Le parcours judiciaire de certaines victimes de violences conjugales reste marqué par des délais interminables, comme le rapporte Ouest France. C’est le cas de Stéphanie, dont le compagnon a tenté de l’assassiner en août 2020, après qu’elle l’eut quitté. Six ans plus tard, l’homme n’a toujours pas été jugé, et la jeune femme, mère de deux enfants, témoigne aujourd’hui de ce qu’elle décrit comme une « prison psychologique ».

Ce qu'il faut retenir

  • En août 2020, le compagnon de Stéphanie a tenté de l’assassiner en lui tranchant la gorge, alors qu’elle venait de le quitter.
  • Le suspect, père des deux enfants du couple, n’a pas encore été jugé six ans après les faits.
  • Stéphanie dénonce une justice « dont elle n’attend plus rien » et évoque une « prison psychologique » depuis ce drame.
  • Son témoignage met en lumière les difficultés rencontrées par les victimes de violences conjugales dans l’accès à une justice rapide.

Un drame survenu dans un contexte de séparation

L’agression a eu lieu un soir d’août 2020, alors que Stéphanie venait de prendre la décision de quitter son compagnon, père de leurs deux enfants. C’est à ce moment précis que l’homme a commis l’irréparable : lui tranchant la gorge. Les faits, rapportés par Ouest France, soulignent la violence extrême de l’acte, perpétré dans un contexte de rupture. Depuis, Stéphanie vit avec les séquelles physiques et psychologiques de cette tentative de féminicide, tout en affrontant les lenteurs de la justice.

Six ans après les faits, le suspect n’a toujours pas été jugé. Cette attente prolongée pèse lourdement sur la victime, qui décrit une situation où « il est libre, et moi dans une prison psychologique ». Une formule qui résume l’absurdité et l’injustice ressenties par de nombreuses victimes de violences conjugales, souvent contraintes à une attente interminable pour obtenir réparation.

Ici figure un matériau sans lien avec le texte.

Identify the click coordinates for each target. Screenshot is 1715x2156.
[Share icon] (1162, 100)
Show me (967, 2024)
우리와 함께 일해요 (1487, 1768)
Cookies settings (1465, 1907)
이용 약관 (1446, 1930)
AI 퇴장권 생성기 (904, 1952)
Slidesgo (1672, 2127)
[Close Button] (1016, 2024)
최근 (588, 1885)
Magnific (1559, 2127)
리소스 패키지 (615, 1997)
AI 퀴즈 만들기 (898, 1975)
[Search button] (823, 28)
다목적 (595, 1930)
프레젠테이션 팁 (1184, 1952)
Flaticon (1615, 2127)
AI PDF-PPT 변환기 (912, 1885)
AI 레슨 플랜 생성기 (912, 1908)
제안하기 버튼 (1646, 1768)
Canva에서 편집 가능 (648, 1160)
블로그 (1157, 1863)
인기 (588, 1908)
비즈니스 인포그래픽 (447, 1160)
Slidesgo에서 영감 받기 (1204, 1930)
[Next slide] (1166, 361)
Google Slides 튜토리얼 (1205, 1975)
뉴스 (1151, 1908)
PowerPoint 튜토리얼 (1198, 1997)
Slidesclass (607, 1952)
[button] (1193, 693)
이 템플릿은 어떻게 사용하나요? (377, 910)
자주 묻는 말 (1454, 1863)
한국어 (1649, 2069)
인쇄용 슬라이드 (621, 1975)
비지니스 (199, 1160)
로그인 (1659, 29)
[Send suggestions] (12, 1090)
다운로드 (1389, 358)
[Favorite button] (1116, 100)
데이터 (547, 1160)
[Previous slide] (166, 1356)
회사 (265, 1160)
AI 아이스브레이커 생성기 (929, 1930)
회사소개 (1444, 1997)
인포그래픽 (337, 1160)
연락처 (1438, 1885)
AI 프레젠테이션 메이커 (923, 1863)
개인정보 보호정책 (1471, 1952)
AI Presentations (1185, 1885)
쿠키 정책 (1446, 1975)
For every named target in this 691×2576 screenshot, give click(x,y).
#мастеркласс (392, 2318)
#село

Une justice qui se fait attendre

Le cas de Stéphanie illustre les dysfonctionnements du système judiciaire dans le traitement des violences conjugales. Selon les informations d’Ouest France, l’homme accusé du crime n’a toujours pas été jugé en 2026. Ce retard judiciaire aggrave la souffrance de la victime, qui voit s’éloigner l’espoir d’une reconnaissance officielle de sa souffrance. Stéphanie a déclaré à la presse que la justice « dont elle n’attend plus rien » ne lui apportera pas la paix, ni la fin de cette épreuve.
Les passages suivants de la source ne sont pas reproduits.